Using This Calculator

Based on your answers to a few assumptions, our debt calculator can quickly determine how much of your disposable monthly income is going toward paying down your debt. If your estimated monthly loan repayments exceed 45% of your disposable income, it may be financially challenging for you to make these payments if you can’t increase your income or restructure your debts. If your DTI ratio is even higher — more than 70% — it may be time for you to consult with a debt advisor. For the purposes of this calculator, a DTI ratio below 45% falls within reasonable limits based upon your current income and debt repayments.

A summary table and pie graph also are generated by this calculator to help you better understand the impact of your debt on your overall finances.

About Your Inputs

Our How Much Debt Is Too Much? Calculator asks you several questions about your income, mortgage and consumer debt to help you assess your current level of debt:

  • Monthly after-tax income – Enter a total dollar amount for the net income you earn each month after you pay all your required taxes.
  • Monthly mortgage payments – If you carry a mortgage on your home, how much do you pay each month in principal and interest? (If you escrow money to pay property taxes and insurance, you should not include these expenses in your monthly mortgage payment.)
  • Total outstanding balance on consumer debt – Include here your current balance of consumer debt that you owe. This amount includes credit cards, car loans, personal loans and consolidated debt loans.

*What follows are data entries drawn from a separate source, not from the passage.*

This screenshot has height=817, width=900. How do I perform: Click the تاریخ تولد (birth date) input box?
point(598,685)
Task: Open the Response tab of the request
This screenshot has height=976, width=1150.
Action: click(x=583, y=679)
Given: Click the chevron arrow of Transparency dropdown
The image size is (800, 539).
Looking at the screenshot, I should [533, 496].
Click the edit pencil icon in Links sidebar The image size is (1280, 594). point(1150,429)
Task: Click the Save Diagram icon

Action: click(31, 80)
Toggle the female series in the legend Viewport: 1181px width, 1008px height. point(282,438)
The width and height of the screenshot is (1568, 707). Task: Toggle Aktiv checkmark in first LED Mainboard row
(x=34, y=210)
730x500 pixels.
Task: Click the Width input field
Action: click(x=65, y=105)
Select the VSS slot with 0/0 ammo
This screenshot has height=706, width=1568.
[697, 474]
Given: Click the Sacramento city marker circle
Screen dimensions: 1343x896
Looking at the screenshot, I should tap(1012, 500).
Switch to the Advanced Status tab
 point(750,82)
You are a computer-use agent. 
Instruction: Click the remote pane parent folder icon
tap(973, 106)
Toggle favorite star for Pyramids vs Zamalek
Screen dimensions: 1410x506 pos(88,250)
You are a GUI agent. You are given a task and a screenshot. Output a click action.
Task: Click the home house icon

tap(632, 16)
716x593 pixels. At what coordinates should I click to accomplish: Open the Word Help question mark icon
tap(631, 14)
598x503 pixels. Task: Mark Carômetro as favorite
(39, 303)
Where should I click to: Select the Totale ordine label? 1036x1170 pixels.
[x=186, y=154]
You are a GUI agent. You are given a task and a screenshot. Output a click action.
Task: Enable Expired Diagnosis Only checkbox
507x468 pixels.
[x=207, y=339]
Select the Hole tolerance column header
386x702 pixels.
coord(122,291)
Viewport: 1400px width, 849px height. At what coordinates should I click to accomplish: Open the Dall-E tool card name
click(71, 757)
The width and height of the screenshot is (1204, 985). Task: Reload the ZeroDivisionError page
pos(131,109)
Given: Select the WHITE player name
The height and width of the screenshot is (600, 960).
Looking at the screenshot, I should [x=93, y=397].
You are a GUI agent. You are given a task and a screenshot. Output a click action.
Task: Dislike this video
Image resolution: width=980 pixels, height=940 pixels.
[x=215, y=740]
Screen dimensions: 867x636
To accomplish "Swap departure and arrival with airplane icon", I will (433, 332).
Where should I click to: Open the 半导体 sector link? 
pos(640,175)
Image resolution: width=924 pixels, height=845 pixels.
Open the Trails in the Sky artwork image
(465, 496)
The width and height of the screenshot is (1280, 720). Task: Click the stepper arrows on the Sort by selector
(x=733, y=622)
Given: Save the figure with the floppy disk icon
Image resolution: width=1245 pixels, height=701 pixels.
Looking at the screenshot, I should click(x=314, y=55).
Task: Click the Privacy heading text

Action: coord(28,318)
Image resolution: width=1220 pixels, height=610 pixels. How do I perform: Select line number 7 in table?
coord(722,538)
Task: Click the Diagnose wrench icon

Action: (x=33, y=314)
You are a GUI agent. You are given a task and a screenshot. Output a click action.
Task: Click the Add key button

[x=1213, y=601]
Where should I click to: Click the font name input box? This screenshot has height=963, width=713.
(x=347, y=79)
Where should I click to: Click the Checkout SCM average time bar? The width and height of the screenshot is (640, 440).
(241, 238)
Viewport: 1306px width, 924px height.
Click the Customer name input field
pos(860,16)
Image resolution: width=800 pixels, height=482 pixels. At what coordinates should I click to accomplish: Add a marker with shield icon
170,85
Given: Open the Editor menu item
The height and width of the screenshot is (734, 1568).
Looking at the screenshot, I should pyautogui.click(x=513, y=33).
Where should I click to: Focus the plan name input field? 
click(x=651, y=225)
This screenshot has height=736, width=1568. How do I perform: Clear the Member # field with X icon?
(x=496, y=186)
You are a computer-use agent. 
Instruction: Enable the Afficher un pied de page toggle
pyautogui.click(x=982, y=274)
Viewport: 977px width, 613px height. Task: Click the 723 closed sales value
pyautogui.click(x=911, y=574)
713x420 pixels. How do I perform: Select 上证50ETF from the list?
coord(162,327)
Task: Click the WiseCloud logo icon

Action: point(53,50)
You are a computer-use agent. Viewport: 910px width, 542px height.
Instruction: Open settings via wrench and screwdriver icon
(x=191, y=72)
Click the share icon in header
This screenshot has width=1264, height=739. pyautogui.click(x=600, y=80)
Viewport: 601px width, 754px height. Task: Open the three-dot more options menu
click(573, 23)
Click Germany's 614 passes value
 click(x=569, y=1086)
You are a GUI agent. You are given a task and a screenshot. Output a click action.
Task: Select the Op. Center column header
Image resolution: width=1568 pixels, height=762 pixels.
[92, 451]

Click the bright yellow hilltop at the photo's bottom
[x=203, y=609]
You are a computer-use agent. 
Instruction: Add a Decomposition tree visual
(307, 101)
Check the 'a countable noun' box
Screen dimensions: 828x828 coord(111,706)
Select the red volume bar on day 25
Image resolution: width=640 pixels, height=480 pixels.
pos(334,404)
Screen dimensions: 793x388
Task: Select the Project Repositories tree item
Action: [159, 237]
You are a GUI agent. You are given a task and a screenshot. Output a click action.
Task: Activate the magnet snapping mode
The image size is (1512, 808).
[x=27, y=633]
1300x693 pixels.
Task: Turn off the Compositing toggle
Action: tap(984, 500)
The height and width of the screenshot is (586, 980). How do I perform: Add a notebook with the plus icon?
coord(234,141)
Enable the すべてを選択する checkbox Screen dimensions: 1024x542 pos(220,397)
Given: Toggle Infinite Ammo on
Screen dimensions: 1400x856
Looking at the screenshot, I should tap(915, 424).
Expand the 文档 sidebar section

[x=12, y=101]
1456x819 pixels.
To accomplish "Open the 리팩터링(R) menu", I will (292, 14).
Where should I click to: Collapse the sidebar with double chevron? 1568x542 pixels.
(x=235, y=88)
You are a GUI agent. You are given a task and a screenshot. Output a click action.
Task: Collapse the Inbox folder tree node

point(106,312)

Do not include your mortgage payment.

About Your Results

After filling in your amounts for the financial assumptions, this How Much Debt Is Too Much? Calculator reports back your estimated monthly loan repayments and what percentage of your disposable monthly income this amount is. It will also indicate your level of difficulty in making these payments and offer possible recommendations on actions for you to take to address your current amount of debt. A summary table lists your take-home pay, mortgage payment, other debt (calculated as 2% of your current balance) and disposable income in dollar amounts as well as your short-term debt, mortgage payments and remaining disposable income as percentages of your take-home pay. 

A Debt Servicing to Income illustration also shows your mortgage, debt payments and disposable income as different colored segments (with percentages) of a pie graph.